"Will you say 'I love you, Cissy'?"
But this was more than Hugh John had bargained for. He asked time for consideration.
"It won't be till the Smoutchy boys are beaten and the castle ours for good," pleaded Cissy.
Hugh John felt that it was a great price to pay, but after all he did want dreadfully to beat the Smoutchy boys.
"Well, I'll try," he said, "but you must say, 'Hope-you'll-die and double-die,' if you ever tell!"
Again Cissy took the required oath.
"Well?" said he expectantly, his mind altogether on the campaign.
Cissy told him all about the gipsy encampment and the history of the meeting with Billy Blythe. Hugh John nodded. Of course he knew all about that, but would they join? Were they not rather on the side of the Smoutchies? They looked as if they would be.

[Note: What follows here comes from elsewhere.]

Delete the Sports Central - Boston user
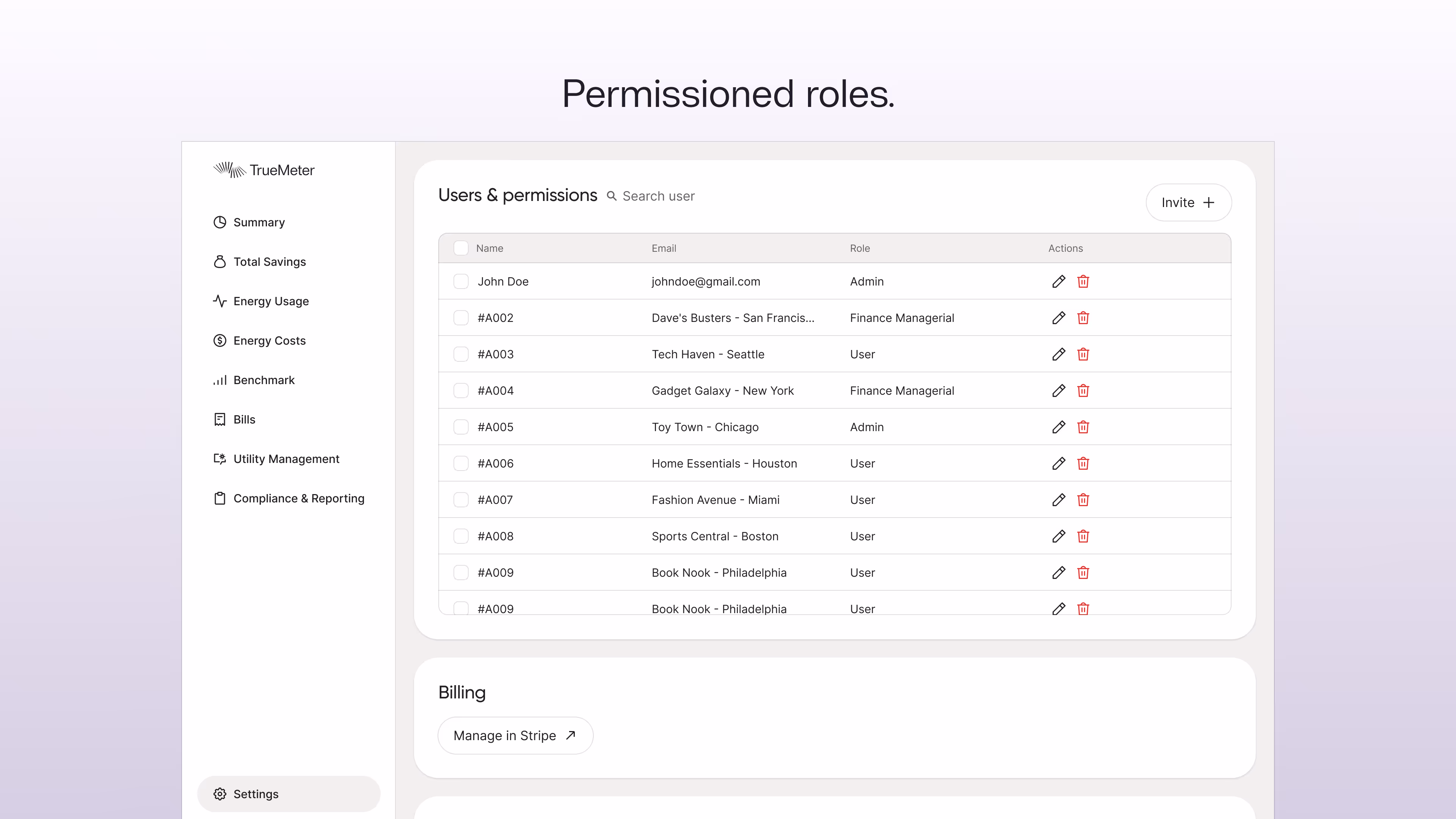click(x=1083, y=537)

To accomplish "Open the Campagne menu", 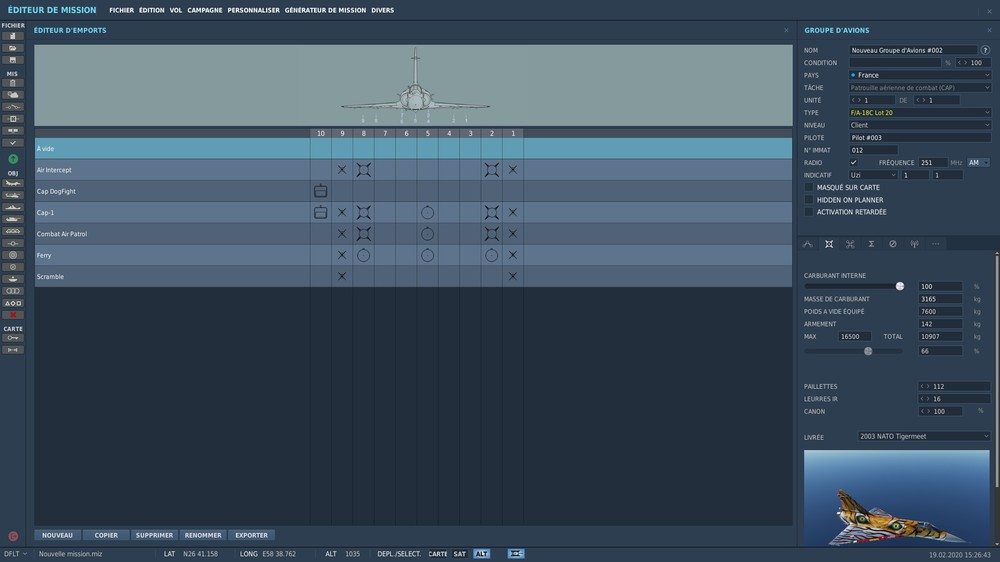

"Oh, you can't never tell a bit beforehand," said Cissy eagerly. "They just hate the town boys; and Bill Blythe says that Nipper Donnan's father said, that when the town got the castle they would soon clear the gipsies off your common—for that goes with the castle."
Hugh John nodded again more thoughtfully. There was certainly something in that. He had heard his father say as much to his lawyer when he himself was curled up on the sofa, pretending to read Froissart's "Chronicles," but really listening as hard as ever he could.